## begin Supplied entries
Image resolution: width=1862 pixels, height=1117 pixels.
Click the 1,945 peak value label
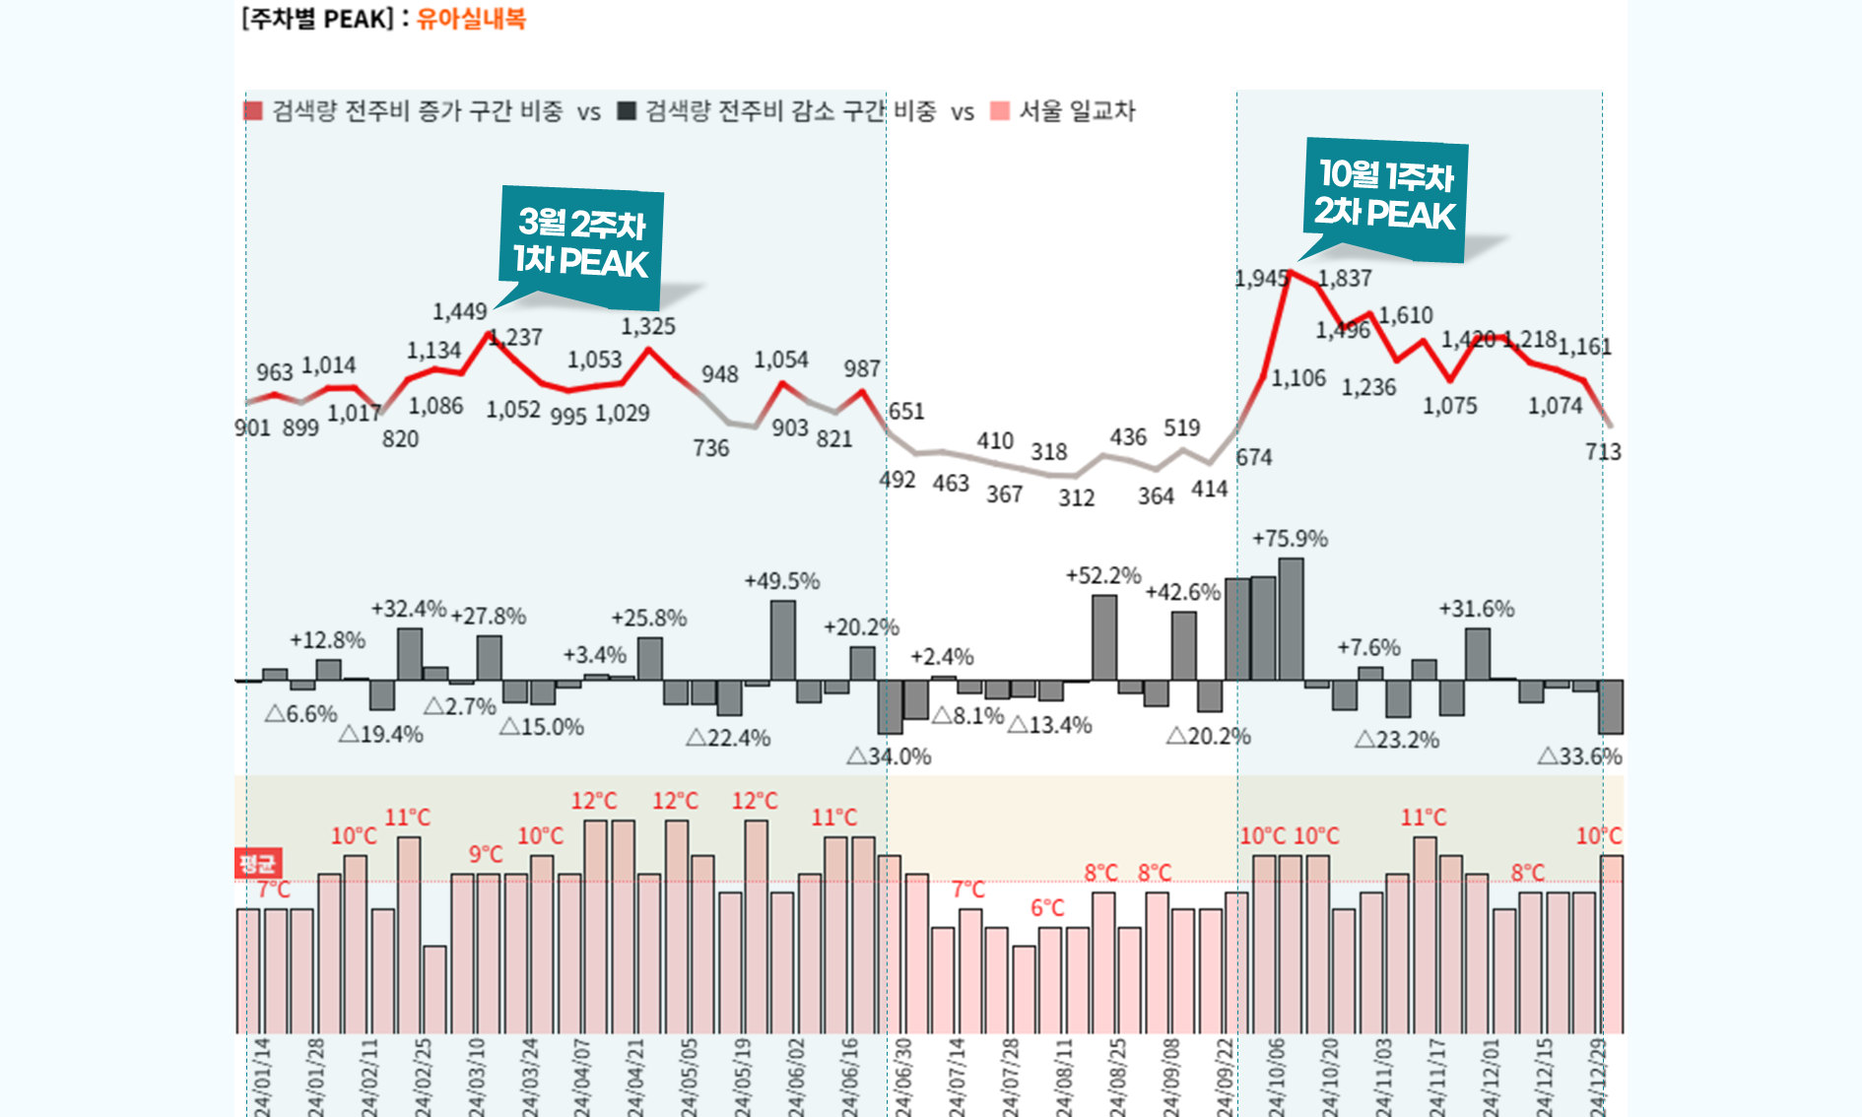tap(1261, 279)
## end Supplied entries
## begin Supplied entries
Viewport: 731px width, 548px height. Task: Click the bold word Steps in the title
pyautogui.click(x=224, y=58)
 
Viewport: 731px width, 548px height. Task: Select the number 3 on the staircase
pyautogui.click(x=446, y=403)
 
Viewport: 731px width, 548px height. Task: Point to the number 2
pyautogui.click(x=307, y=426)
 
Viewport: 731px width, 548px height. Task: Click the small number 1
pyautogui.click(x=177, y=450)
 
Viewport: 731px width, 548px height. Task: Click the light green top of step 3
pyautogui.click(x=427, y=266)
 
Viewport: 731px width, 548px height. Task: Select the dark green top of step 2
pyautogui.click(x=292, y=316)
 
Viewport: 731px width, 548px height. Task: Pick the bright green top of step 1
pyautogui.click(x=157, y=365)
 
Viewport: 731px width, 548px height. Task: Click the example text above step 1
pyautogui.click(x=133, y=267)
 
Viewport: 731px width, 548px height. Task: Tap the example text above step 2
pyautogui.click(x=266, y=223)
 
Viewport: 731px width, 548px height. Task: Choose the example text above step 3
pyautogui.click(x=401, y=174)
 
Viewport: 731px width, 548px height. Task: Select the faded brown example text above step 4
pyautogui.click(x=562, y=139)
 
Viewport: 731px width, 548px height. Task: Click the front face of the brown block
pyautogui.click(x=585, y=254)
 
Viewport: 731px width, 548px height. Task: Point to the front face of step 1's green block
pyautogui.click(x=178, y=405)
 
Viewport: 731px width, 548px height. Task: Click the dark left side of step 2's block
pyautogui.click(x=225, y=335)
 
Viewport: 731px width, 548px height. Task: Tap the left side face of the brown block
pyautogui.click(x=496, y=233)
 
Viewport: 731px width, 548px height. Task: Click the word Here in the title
## end Supplied entries
> **Task prompt**
Copy the rows above word for word, starting with the line that contains "Viewport: 731px width, 548px height. Task: Choose" and ending with the line that contains "Viewport: 731px width, 548px height. Task: Click the word", both of those lines included.

> **Result for this exercise**
Viewport: 731px width, 548px height. Task: Choose the example text above step 3
pyautogui.click(x=401, y=174)
 
Viewport: 731px width, 548px height. Task: Select the faded brown example text above step 4
pyautogui.click(x=562, y=139)
 
Viewport: 731px width, 548px height. Task: Click the front face of the brown block
pyautogui.click(x=585, y=254)
 
Viewport: 731px width, 548px height. Task: Point to the front face of step 1's green block
pyautogui.click(x=178, y=405)
 
Viewport: 731px width, 548px height. Task: Click the dark left side of step 2's block
pyautogui.click(x=225, y=335)
 
Viewport: 731px width, 548px height. Task: Tap the left side face of the brown block
pyautogui.click(x=496, y=233)
 
Viewport: 731px width, 548px height. Task: Click the word Here in the title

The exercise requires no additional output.